STUDY MATERIAL
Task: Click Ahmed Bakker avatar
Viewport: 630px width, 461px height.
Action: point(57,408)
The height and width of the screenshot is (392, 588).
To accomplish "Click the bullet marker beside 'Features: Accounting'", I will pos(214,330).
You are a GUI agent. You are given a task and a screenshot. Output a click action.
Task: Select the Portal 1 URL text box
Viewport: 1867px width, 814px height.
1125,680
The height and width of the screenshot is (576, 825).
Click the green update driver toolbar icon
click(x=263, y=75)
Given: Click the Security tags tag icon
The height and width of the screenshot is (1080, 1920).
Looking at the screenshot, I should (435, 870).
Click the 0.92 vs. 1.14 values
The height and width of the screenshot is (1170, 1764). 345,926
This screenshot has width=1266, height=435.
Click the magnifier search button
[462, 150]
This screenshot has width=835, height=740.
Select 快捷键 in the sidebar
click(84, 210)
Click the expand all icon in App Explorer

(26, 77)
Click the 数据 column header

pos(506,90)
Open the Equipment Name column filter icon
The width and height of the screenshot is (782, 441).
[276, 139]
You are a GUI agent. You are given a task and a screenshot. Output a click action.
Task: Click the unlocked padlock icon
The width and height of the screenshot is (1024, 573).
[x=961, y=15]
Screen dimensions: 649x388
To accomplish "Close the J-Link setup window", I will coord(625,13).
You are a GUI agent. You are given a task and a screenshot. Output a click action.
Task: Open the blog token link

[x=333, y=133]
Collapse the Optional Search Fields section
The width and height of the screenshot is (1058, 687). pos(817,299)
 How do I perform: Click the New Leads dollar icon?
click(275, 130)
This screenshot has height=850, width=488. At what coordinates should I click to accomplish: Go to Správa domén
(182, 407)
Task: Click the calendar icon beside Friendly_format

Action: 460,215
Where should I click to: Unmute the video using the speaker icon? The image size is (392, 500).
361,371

YOUR GOAL
Print the listing above in full, exactly as it is.

OUTPUT OF THE EXERCISE
Task: Click Ahmed Bakker avatar
Viewport: 630px width, 461px height.
Action: point(57,408)
The height and width of the screenshot is (392, 588).
To accomplish "Click the bullet marker beside 'Features: Accounting'", I will pos(214,330).
You are a GUI agent. You are given a task and a screenshot. Output a click action.
Task: Select the Portal 1 URL text box
Viewport: 1867px width, 814px height.
1125,680
The height and width of the screenshot is (576, 825).
Click the green update driver toolbar icon
click(x=263, y=75)
Given: Click the Security tags tag icon
The height and width of the screenshot is (1080, 1920).
Looking at the screenshot, I should (435, 870).
Click the 0.92 vs. 1.14 values
The height and width of the screenshot is (1170, 1764). 345,926
This screenshot has width=1266, height=435.
Click the magnifier search button
[462, 150]
This screenshot has width=835, height=740.
Select 快捷键 in the sidebar
click(84, 210)
Click the expand all icon in App Explorer

(26, 77)
Click the 数据 column header

pos(506,90)
Open the Equipment Name column filter icon
The width and height of the screenshot is (782, 441).
[276, 139]
You are a GUI agent. You are given a task and a screenshot. Output a click action.
Task: Click the unlocked padlock icon
The width and height of the screenshot is (1024, 573).
[x=961, y=15]
Screen dimensions: 649x388
To accomplish "Close the J-Link setup window", I will coord(625,13).
You are a GUI agent. You are given a task and a screenshot. Output a click action.
Task: Open the blog token link

[x=333, y=133]
Collapse the Optional Search Fields section
The width and height of the screenshot is (1058, 687). pos(817,299)
 How do I perform: Click the New Leads dollar icon?
click(275, 130)
This screenshot has height=850, width=488. At what coordinates should I click to accomplish: Go to Správa domén
(182, 407)
Task: Click the calendar icon beside Friendly_format

Action: 460,215
Where should I click to: Unmute the video using the speaker icon? The image size is (392, 500).
361,371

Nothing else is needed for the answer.